South-Western College Publishing - Economics  
Sears Hauled Over By Kohl's
Subject Costs
Topic Production and Costs
Key Words Market share, sales, stock price, price, cost, rents.
News Story

Kohl's department store is taking market share away from rivals such as Sears and J.C. Penney which sell moderately-priced apparel, shoes, and home products. Sales have grown at Kohl's, while they been flat at the other stores. Kohl's is expanding its stores to more regions. As a result, the price of Kohl's stock has been rising this year, while the price of the other stores' stock has fallen significantly.

The opinion of market analysts is that Kohl's has a lower cost structure, which allows it to charge cheaper prices for brand-name goods. In terms of location, Kohl's prefers to avoid malls where rents can be high, parking difficult, and distractions many. Instead, they tend to locate in strip centers with high-profile retailers. The stores are only one floor and approximately 86,500 square feet. They are laid out like a racetrack with goods around the edge and in the center. Cash registers are only found at the front of the store, to save on staff, although customer service is impaired as result.

Kohl's also tends to place its stores where the population is dense and incomes are at least $35,000 a year. It keeps customers coming back through 80 percent of its goods being brand-name items.

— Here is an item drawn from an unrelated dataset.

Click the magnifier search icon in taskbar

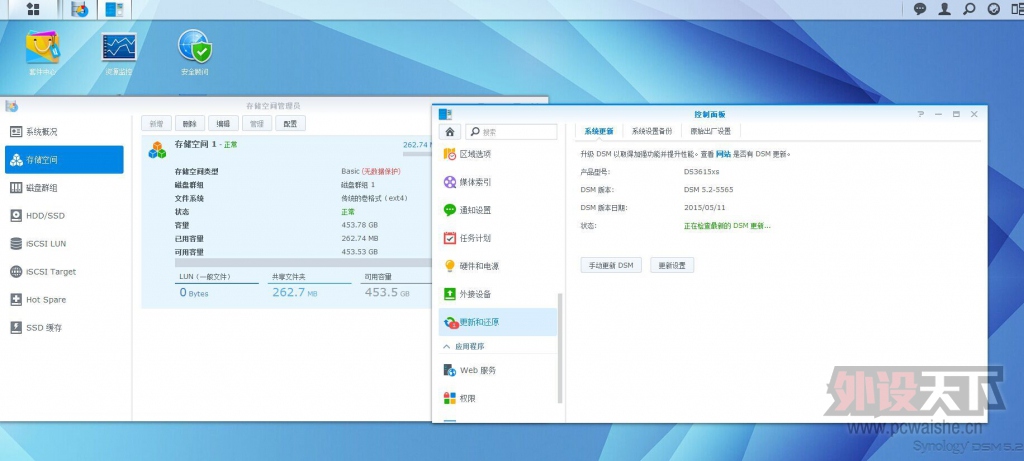click(x=968, y=9)
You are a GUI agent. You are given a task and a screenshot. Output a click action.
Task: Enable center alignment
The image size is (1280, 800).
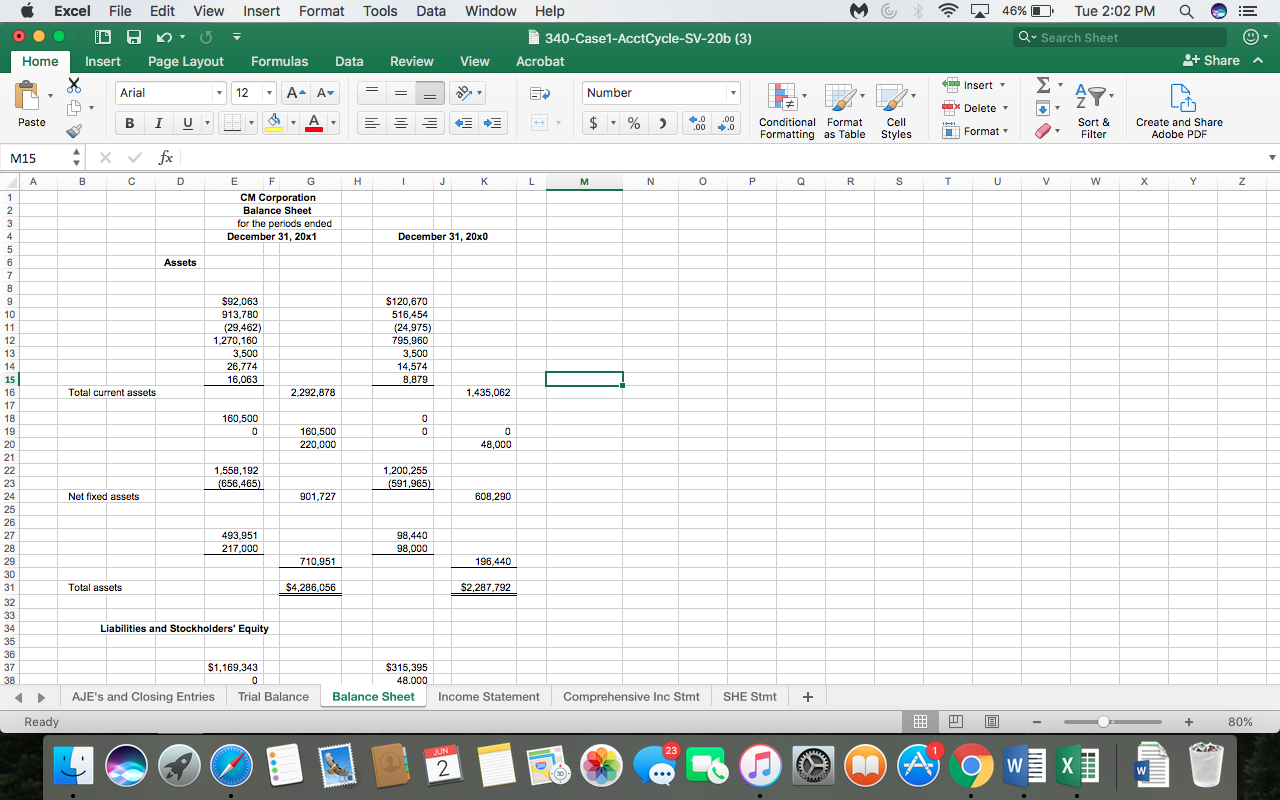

(Updated November 1, 1999)

Questions
1. Kohl's stores are not generally found in malls, unlike Sears stores.
  a. As a result, are fixed or variable costs different? Explain your response.
  b. Does this imply that the marginal cost curve, average total cost curve, or both curves are consequently different?
2. Kohl's stores have fewer staff than Sears stores. Most are at cash registers at the front of the store rather than in the various store departments.
  a.Are variable or fixed costs different due to this? Explain.
  b. Does this cause the marginal cost curve, average total cost curve, or both curves to differ?
3. Draw two sets of axes relating dollars on the vertical axes to output on the horizontal axes.
  a. In the first diagram, draw the marginal and average total cost curves of a typical Sears store, bearing in mind your answers to the questions above. Draw a horizontal price line such that the store breaks even.
  b. In the second diagram, draw the cost curves of a typical Kohl's store, bearing in mind the news story. Draw a price line such that the store breaks even.
  c. Compare the two diagrams. Why is the Kohl's store at an advantage?
Source Lorrie Grant, "Thriving Kohl's turns up pressure on competitors," USA Today, October 14, 1999.